28.01.2021 – Editorial

Hingehen und sehen

Es ist paradox: Da erfasst uns eine Krise, die den Informationsbedarf massiv an­steigen lässt – und gleichzeitig Medienunternehmen aus wirtschaftlichen Gründen dazu zwingt, Journalisten und Journalistinnen auf Kurzarbeit zu setzen. Und nicht nur das: Die Art der Krise wirkt sich auf den Arbeits­alltag der Medienleute aus. Homeoffice ist Pflicht, Telefon statt Treffen, persönliche Begegnungen möglichst nur noch online, am Computer statt im Café.

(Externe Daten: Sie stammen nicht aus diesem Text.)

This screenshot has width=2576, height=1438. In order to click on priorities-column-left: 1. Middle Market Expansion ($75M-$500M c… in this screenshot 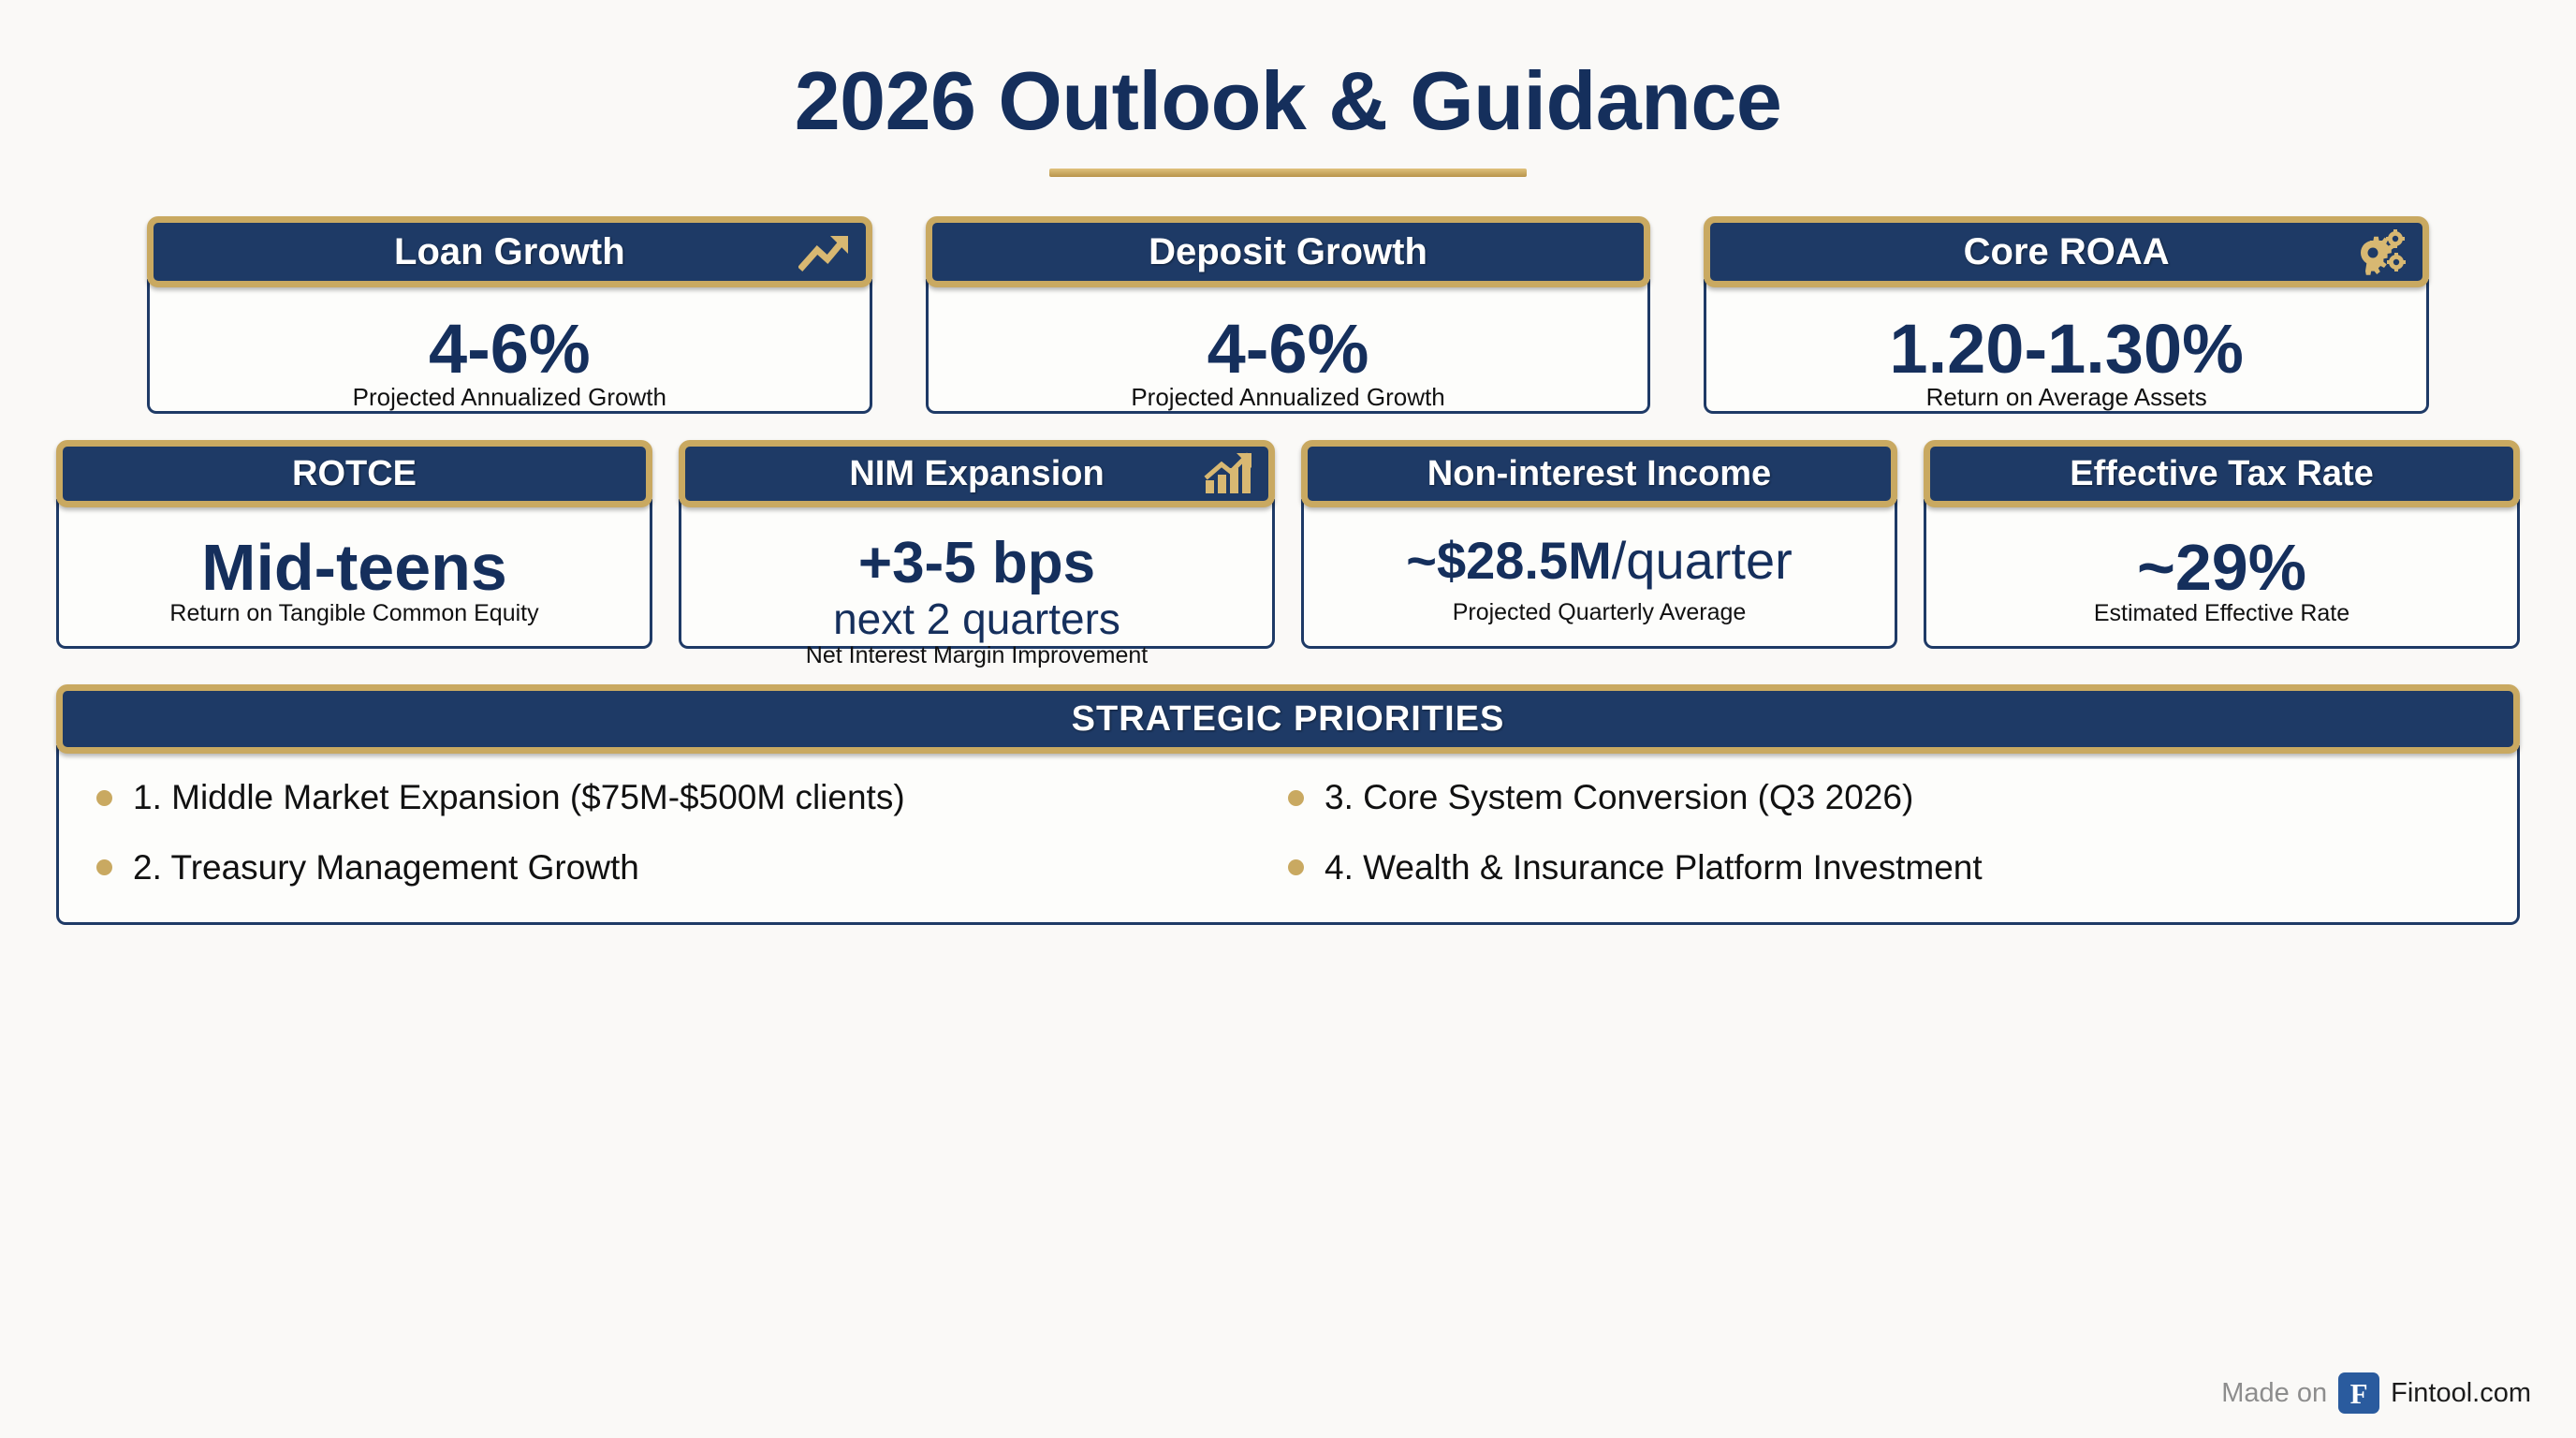, I will do `click(692, 832)`.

«In der Kommunikation kann nichts jemals das persönliche Sehen komplett ersetzen. Einige Dinge kann man nur durch Erfahrung lernen», schreibt Papst Franziskus in seiner Botschaft zum Mediensonntag. Der Welttag der sozialen Kommunikationsmittel findet jeweils am Sonntag vor Pfingsten statt, die päpstliche Botschaft dazu erscheint zum Fest des heiligen Franz von Sales, des Schutzpatrons der Journalisten, am 24. Januar. «‹Komm und sieh› (Joh 1,46). Kommunizieren, indem man den Menschen begegnet, wo und wie sie sind», lautet das diesjährige Motto.

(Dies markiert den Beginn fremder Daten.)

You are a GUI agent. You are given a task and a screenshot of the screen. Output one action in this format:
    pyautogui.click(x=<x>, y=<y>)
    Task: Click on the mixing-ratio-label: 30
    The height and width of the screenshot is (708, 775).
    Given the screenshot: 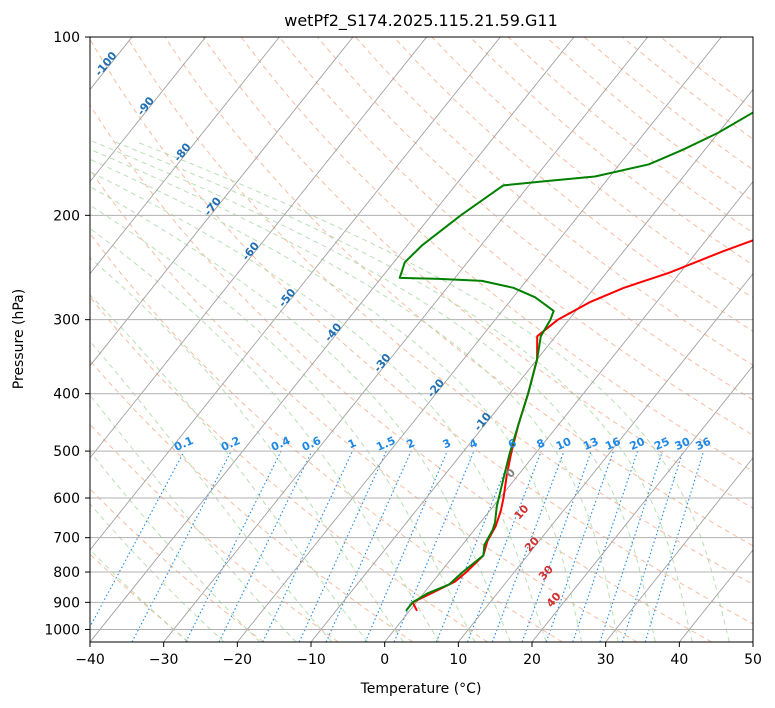 What is the action you would take?
    pyautogui.click(x=683, y=444)
    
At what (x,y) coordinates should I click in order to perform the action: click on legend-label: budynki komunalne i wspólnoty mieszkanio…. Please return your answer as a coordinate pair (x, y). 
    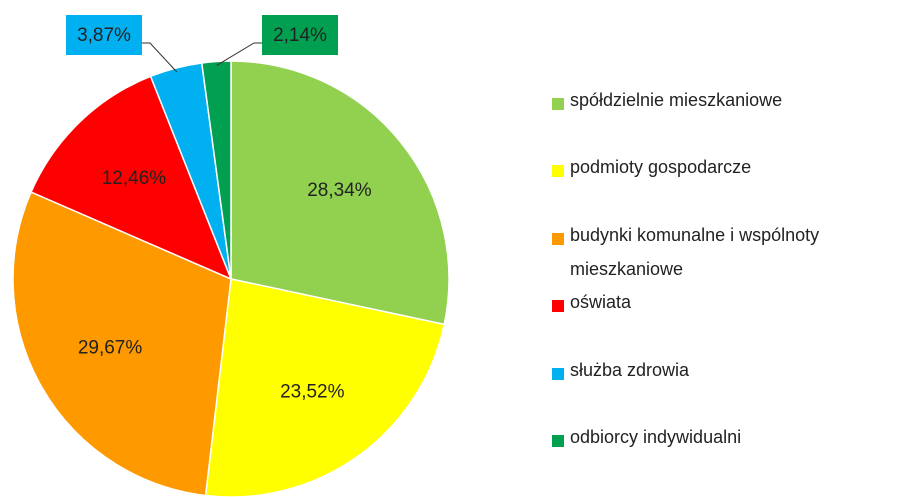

Hingehen und sehen und dann darüber berichten – das ist die Definition klassischer journalistischer Arbeit. Das Sehen bezieht sich nicht nur auf die Augen, sondern meint das Wahrnehmen mit allen Sinnen. Längst vor der Pandemie herrschte in der Medienbranche Krisenstimmung. Das Geschäftsmodell traditioneller Medien, konkret gedruckter Zeitungen, funktioniert nicht mehr, und die Leser und Leserinnen sind nicht bereit, für ihr Blatt immer mehr zu bezahlen. Im Gegenteil: Mit der Offensive der Gratiszeitungen und dem anfänglich frei zugänglichen Angebot im Internet haben die Medienunternehmen selbst die Vorstellung vermittelt, dass Informationen gratis zu haben sind.

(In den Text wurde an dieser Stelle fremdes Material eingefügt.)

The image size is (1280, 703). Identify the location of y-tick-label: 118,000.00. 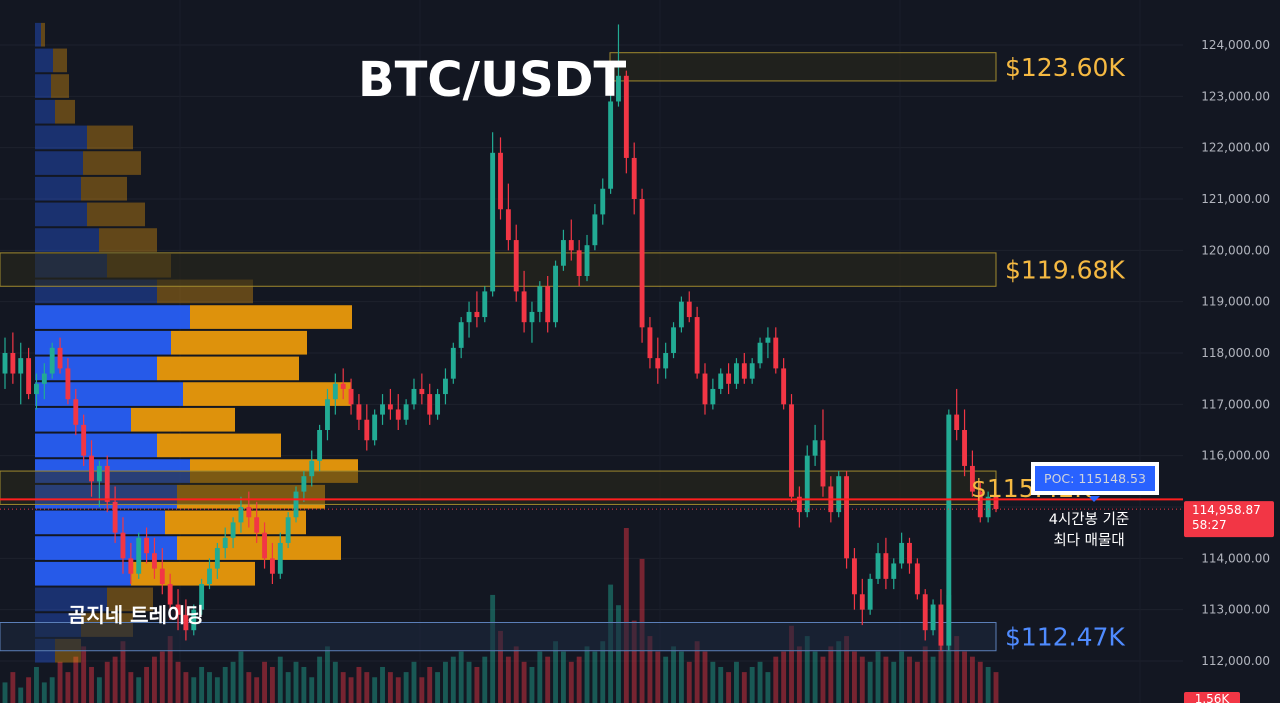
(1236, 353).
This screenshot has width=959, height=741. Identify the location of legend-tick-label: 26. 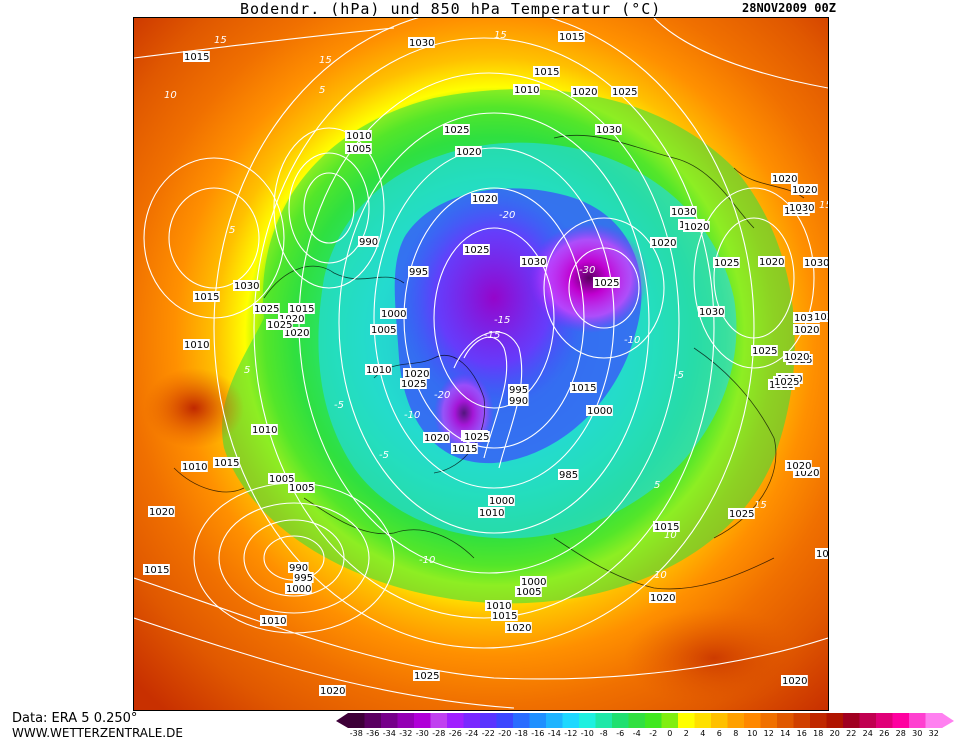
(884, 734).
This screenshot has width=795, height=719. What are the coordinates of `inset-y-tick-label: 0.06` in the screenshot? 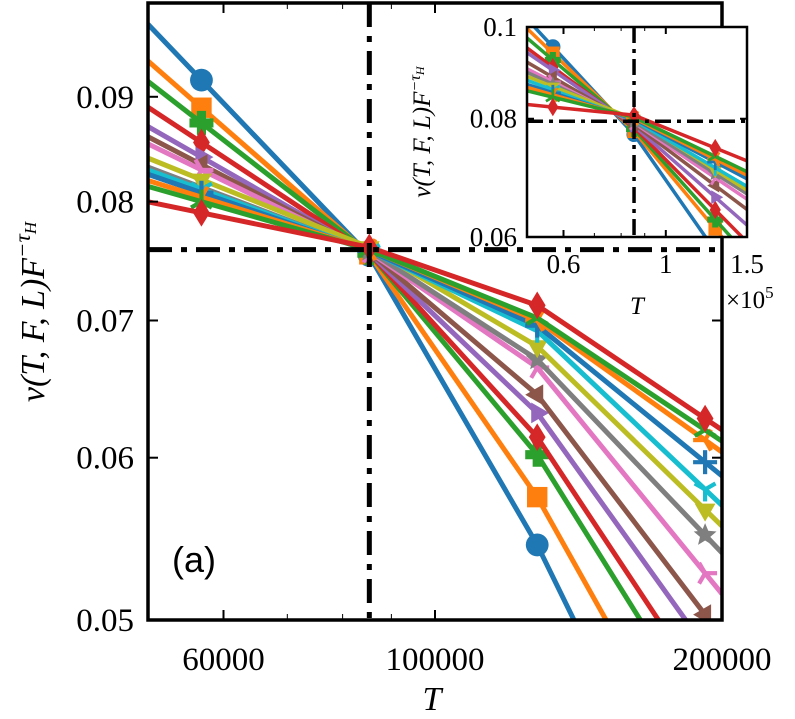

«Die Krise in der Verlagsbranche droht dazu zu führen, dass Redaktionen Informationen vor dem Computer, in den Presseagenturen und in sozialen Netzwerken herstellen, ohne jemals auf die Strasse zu gehen», schreibt Papst Franziskus. Zahlreiche Begebenheiten auf unserem Planeten würden die Welt der Kommunikation dazu einladen, zu kommen und zu sehen. Es bestehe aber die Gefahr, die Pandemie und somit jede Krise nur unter dem Blickwinkel der reicheren Welt zu erzählen. Als Beispiel nennt Franziskus die Frage der Impfstoffe.

Kritik übt der Papst auch an kirchlicher Kommunikation. Leere Beredsamkeit im Übermass gebe es ebenso in den eigenen Reihen. Die Botschaft des Evangeliums verbreite sich durch authentische Begegnungen von Mensch zu Mensch.